Maria weinte, zappelte, schrie und fluchte wie ein Erwachsener. Und wieder
wurde Onkel Michael zur Zielscheibe, zum Opfer ihrer maßlosen Enttäuschung über
den erneut zerplatzten Traum. Er musste sich wie am Vortag anhören, dass er
kein echter Chef sei, dass er keine Autorität habe, dass er ganz einfach ein
Waschlappen und kein Mann sei.
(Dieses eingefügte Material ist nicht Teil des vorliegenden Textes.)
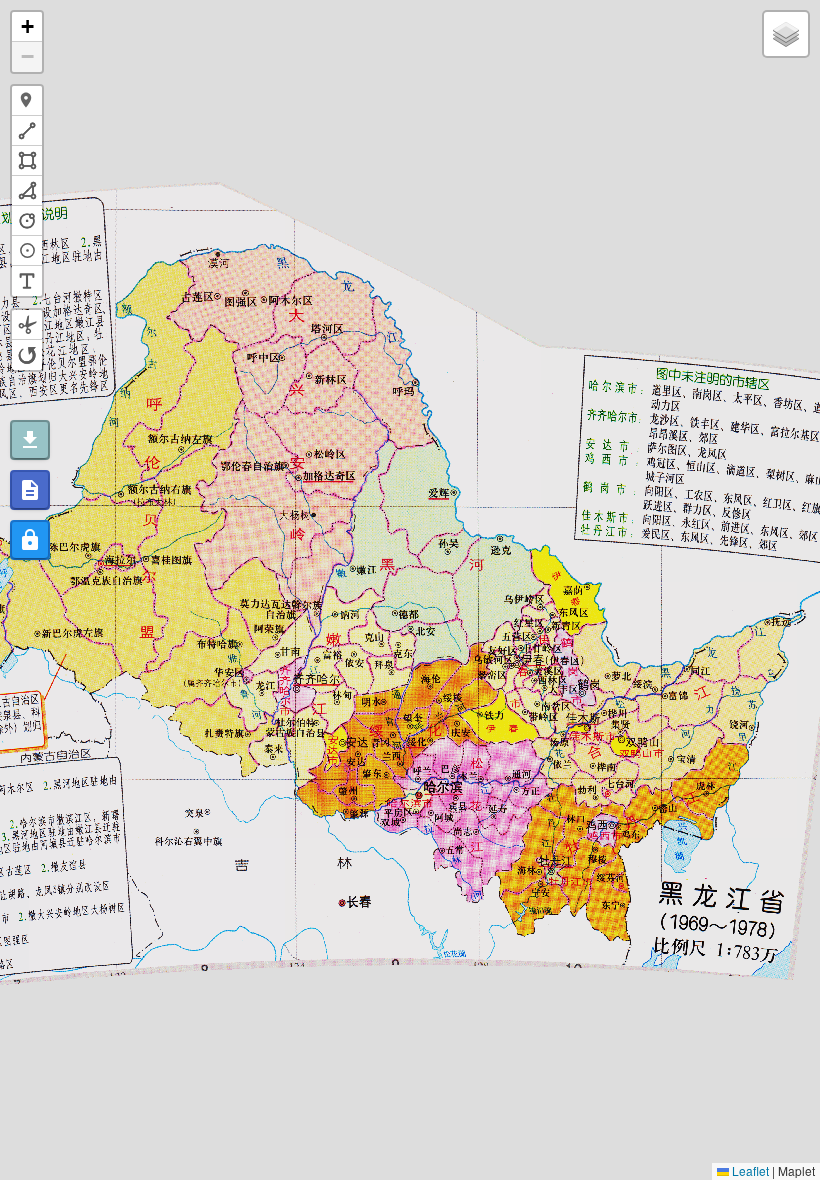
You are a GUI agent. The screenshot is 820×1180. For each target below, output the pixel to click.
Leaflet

Die Ohrfeige, die sie dafür einsteckte, spürte Maria
nicht einmal wie einen Luftzug.
Drei Jahre wollte
Maria in der Stadt die Welt sehen, drei Jahre wartete sie fast jeden Tag an der
Straße, drei Jahre sehnte sie sich dieses blaue Ding herbei, das sie ins
Paradies bringen sollte und das sie drei Jahre ganz einfach nicht wahrnehmen
wollte. Tausende Male musste sie sich, die inzwischen alle als „City-Girl“
verspotteten, danach gefallen lassen, dass sie ständig mit der Frage gereizt wurde:
„Ja was machst denn Du da? Bist Du nicht in die Stadt gefahren?“ – Mutter und
Vater setzten ihr damit zu, Geschwister und Nachbarn, im Grunde das ganze Dorf.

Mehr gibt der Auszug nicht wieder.